Reproduce every entry in the listing without alteration.

** Opening RECORDS TO USE block **

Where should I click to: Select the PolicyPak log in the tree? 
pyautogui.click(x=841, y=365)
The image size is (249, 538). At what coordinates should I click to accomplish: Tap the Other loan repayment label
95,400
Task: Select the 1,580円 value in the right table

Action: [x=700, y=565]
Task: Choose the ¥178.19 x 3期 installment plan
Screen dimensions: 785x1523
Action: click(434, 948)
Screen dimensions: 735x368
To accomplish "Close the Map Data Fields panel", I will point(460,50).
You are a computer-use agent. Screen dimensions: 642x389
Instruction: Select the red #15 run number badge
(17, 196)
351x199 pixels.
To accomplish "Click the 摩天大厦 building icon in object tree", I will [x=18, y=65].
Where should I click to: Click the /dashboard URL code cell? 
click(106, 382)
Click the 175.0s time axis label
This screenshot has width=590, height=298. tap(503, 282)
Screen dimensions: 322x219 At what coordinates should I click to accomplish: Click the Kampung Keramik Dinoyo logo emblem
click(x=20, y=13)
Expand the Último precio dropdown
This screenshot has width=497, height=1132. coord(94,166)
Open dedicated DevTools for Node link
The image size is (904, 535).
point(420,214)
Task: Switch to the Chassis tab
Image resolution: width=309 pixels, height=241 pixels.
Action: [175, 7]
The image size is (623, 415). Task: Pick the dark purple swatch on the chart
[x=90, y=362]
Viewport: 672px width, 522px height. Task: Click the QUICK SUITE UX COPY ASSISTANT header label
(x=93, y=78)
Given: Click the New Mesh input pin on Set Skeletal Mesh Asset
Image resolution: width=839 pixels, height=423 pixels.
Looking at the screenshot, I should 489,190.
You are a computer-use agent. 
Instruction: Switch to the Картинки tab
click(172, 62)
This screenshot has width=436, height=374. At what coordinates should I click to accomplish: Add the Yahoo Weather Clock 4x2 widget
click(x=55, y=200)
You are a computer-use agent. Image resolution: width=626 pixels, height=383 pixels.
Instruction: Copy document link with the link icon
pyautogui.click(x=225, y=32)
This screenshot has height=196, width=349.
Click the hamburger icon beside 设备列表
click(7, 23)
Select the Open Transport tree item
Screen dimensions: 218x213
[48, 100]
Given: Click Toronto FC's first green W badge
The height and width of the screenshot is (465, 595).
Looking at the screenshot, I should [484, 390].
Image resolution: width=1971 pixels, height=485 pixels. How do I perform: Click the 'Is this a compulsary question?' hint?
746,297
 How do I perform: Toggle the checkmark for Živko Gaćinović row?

** Closing RECORDS TO USE block **

RESPONSE AREA →
Where should I click to: Select the PolicyPak log in the tree? 
pyautogui.click(x=841, y=365)
The image size is (249, 538). At what coordinates should I click to accomplish: Tap the Other loan repayment label
95,400
Task: Select the 1,580円 value in the right table

Action: [x=700, y=565]
Task: Choose the ¥178.19 x 3期 installment plan
Screen dimensions: 785x1523
Action: click(434, 948)
Screen dimensions: 735x368
To accomplish "Close the Map Data Fields panel", I will point(460,50).
You are a computer-use agent. Screen dimensions: 642x389
Instruction: Select the red #15 run number badge
(17, 196)
351x199 pixels.
To accomplish "Click the 摩天大厦 building icon in object tree", I will [x=18, y=65].
Where should I click to: Click the /dashboard URL code cell? 
click(106, 382)
Click the 175.0s time axis label
This screenshot has width=590, height=298. tap(503, 282)
Screen dimensions: 322x219 At what coordinates should I click to accomplish: Click the Kampung Keramik Dinoyo logo emblem
click(x=20, y=13)
Expand the Último precio dropdown
This screenshot has width=497, height=1132. coord(94,166)
Open dedicated DevTools for Node link
The image size is (904, 535).
point(420,214)
Task: Switch to the Chassis tab
Image resolution: width=309 pixels, height=241 pixels.
Action: [175, 7]
The image size is (623, 415). Task: Pick the dark purple swatch on the chart
[x=90, y=362]
Viewport: 672px width, 522px height. Task: Click the QUICK SUITE UX COPY ASSISTANT header label
(x=93, y=78)
Given: Click the New Mesh input pin on Set Skeletal Mesh Asset
Image resolution: width=839 pixels, height=423 pixels.
Looking at the screenshot, I should 489,190.
You are a computer-use agent. 
Instruction: Switch to the Картинки tab
click(172, 62)
This screenshot has width=436, height=374. At what coordinates should I click to accomplish: Add the Yahoo Weather Clock 4x2 widget
click(x=55, y=200)
You are a computer-use agent. Image resolution: width=626 pixels, height=383 pixels.
Instruction: Copy document link with the link icon
pyautogui.click(x=225, y=32)
This screenshot has height=196, width=349.
Click the hamburger icon beside 设备列表
click(7, 23)
Select the Open Transport tree item
Screen dimensions: 218x213
[48, 100]
Given: Click Toronto FC's first green W badge
The height and width of the screenshot is (465, 595).
Looking at the screenshot, I should [484, 390].
Image resolution: width=1971 pixels, height=485 pixels. How do I perform: Click the 'Is this a compulsary question?' hint?
746,297
 How do I perform: Toggle the checkmark for Živko Gaćinović row?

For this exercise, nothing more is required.